Hot weather also means hot pavement. Dogs can experience severe burns to their pads of their feet when walking on hot cement or asphalt pavements, Nelson said.
"Running on rocky ground or other rough surfaces, such as cement, can be hard on tender feet that aren't used to being on these surfaces," she said. "The outer pad covering of the paw can be worn off, leading to exposure and trauma of the tender surfaces below."
To protect paws, Nelson suggests spending short amounts of time at first on these surfaces until the paw pads toughen, or have your pet wear protective booties. Products also are available that can be applied to the pads to help toughen them up.
Water activities are popular during the summer but can be risky for pets. Nelson offers these tips on pets and water safety:
- Properly gate pools to keep out curious pets—and children—and avoid accidental drownings.
- If you take your dog boating, make sure it wears a life jacket if it cannot swim or if you will be far from shore.
- Ensure your dog is vaccinated against Leptospirosis, a potentially deadly disease caused by a type of bacteria often found in lakes, ponds and standing water.
- If your dog goes fishing with you, keep hooks and lures out of reach at all times so dogs can't swallow them or get them get stuck in a lip, both situations often ending up with a trip to the veterinarian.
Summer plants may be bloom, but some of them are toxic to pets, such as azaleas and rhododendrons, and all parts of lilies—including the pollen—are toxic to cats, Nelson said.
"Herbicides, fertilizers and insecticides should be kept out of reach from your pets and instructions for use and when pets can be allowed back onto the lawn should be adhered to strictly," Nelson said. "Also beware of some mulches that contain parts of the cocoa bean, which can be toxic to dogs if ingested."
Many pets also see their allergies peak during this season as well. This can lead to itchy skin, sneezing and watery eyes. Nelson said to check with your veterinarian about products to help pets with seasonal allergies.
A grassy lawn can even be problematic for dogs. Nelson said grass produces grass seeds, or awns, which often get caught up in a dog's coat, ear canals or between the toes, and can migrate a great distance in the body and cause serious infections. She said to check your dog's body and feet daily for these annoying, and possibly deadly, pieces of plant material.
Thunderstorms can be traumatic for many dogs. Nelson said there are several nonprescription options to treat mild anxiety caused by thunder and other loud noises. But she said if your dog has severe phobias, speak to your veterinarian about prescription medications to help alleviate its anxiety.

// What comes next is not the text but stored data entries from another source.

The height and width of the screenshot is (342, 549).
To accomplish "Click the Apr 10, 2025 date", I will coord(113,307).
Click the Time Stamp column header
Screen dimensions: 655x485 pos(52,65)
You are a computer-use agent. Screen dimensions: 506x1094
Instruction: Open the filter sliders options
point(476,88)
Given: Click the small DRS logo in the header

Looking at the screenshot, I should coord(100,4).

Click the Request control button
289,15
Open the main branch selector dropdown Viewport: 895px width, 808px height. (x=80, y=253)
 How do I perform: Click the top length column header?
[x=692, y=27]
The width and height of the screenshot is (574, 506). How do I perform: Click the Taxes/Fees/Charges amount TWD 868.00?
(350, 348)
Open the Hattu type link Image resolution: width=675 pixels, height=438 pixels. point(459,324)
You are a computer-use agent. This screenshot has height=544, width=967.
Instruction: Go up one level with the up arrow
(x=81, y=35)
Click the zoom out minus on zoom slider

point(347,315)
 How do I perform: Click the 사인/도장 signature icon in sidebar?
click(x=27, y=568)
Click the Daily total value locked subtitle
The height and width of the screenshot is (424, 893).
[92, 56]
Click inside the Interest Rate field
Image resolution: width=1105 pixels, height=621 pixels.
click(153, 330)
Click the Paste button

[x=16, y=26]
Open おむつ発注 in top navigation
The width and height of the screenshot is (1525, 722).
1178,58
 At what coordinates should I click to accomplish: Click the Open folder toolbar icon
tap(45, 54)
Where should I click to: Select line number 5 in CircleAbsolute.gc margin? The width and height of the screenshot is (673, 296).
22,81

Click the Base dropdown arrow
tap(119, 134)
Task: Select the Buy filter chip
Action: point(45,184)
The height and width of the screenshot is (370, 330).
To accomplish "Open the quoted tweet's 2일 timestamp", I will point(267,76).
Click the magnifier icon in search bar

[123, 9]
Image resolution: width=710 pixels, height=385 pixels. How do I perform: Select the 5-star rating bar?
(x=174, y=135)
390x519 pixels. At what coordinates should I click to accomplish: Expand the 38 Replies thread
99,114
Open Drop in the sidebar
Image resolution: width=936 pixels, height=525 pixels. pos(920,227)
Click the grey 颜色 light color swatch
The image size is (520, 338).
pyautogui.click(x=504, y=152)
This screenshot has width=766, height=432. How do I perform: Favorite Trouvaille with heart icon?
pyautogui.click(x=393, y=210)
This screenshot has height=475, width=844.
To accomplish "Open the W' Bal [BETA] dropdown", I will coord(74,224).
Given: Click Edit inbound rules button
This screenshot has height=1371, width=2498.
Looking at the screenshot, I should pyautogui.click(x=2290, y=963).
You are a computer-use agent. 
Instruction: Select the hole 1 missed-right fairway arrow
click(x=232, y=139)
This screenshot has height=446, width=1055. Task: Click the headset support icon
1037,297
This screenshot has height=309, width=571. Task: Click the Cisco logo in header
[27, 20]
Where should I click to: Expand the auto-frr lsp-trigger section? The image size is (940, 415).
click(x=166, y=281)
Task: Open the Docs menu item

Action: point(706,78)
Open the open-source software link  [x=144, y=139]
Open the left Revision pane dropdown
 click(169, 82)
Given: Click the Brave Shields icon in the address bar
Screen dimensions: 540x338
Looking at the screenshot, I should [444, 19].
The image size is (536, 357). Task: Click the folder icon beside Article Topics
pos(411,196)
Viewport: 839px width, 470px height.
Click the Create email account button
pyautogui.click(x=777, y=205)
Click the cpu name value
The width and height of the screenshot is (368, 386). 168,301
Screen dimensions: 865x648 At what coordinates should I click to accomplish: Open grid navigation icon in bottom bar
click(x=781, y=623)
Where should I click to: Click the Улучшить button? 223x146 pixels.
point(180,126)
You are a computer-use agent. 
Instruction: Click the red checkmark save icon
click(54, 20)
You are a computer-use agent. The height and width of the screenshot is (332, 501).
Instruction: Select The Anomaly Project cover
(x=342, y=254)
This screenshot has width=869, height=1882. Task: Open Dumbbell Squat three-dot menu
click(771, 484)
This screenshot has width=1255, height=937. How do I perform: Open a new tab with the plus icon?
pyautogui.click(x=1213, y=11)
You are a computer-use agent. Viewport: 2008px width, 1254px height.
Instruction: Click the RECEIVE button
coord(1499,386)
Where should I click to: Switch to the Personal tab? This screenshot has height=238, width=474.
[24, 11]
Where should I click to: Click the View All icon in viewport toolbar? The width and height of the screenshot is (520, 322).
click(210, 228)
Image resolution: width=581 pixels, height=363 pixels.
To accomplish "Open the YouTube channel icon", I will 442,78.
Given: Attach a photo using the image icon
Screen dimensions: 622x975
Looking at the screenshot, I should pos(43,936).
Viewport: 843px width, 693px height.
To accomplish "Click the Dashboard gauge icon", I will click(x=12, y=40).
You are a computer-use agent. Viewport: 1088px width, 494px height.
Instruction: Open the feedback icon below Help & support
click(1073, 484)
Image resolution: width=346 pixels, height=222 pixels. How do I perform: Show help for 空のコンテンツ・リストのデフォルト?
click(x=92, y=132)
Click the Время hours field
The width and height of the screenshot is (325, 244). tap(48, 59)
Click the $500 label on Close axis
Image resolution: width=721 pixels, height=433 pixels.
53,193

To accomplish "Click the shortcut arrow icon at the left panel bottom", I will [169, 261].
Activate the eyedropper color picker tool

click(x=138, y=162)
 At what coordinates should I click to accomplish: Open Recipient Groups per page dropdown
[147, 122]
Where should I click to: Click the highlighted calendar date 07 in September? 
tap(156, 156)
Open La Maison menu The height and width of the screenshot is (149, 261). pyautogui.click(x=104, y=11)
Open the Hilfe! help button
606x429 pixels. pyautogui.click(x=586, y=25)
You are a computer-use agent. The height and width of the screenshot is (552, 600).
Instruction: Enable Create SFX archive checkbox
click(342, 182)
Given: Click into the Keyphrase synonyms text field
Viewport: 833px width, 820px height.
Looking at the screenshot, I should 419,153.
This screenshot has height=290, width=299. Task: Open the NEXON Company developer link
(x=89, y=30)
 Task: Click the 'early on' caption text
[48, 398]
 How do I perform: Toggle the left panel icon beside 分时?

Another key safety tip is making sure your pet is properly identified with a tag and collar and a microchip to ensure, if lost, it will be returned to you.
"Even if your pet is kept indoors or not prone to wandering, proper identification is always a good idea as there are many reasons why a pet can become lost or displaced," Nelson said.
Access to fresh water and shade this time of year is a must, Nelson said. Food should be changed out at least twice daily, especially if left outside, as it will spoil more quickly and attract flies and other insects as well. Weak, debilitated animals should not be left outside as wounds and soiling of the skin with urine and feces can lead to maggot infestations.
"Also be aware that very young and old animals cannot tolerate the extreme temperatures very well, so special care should be taken with them during periods of higher temperatures," Nelson said.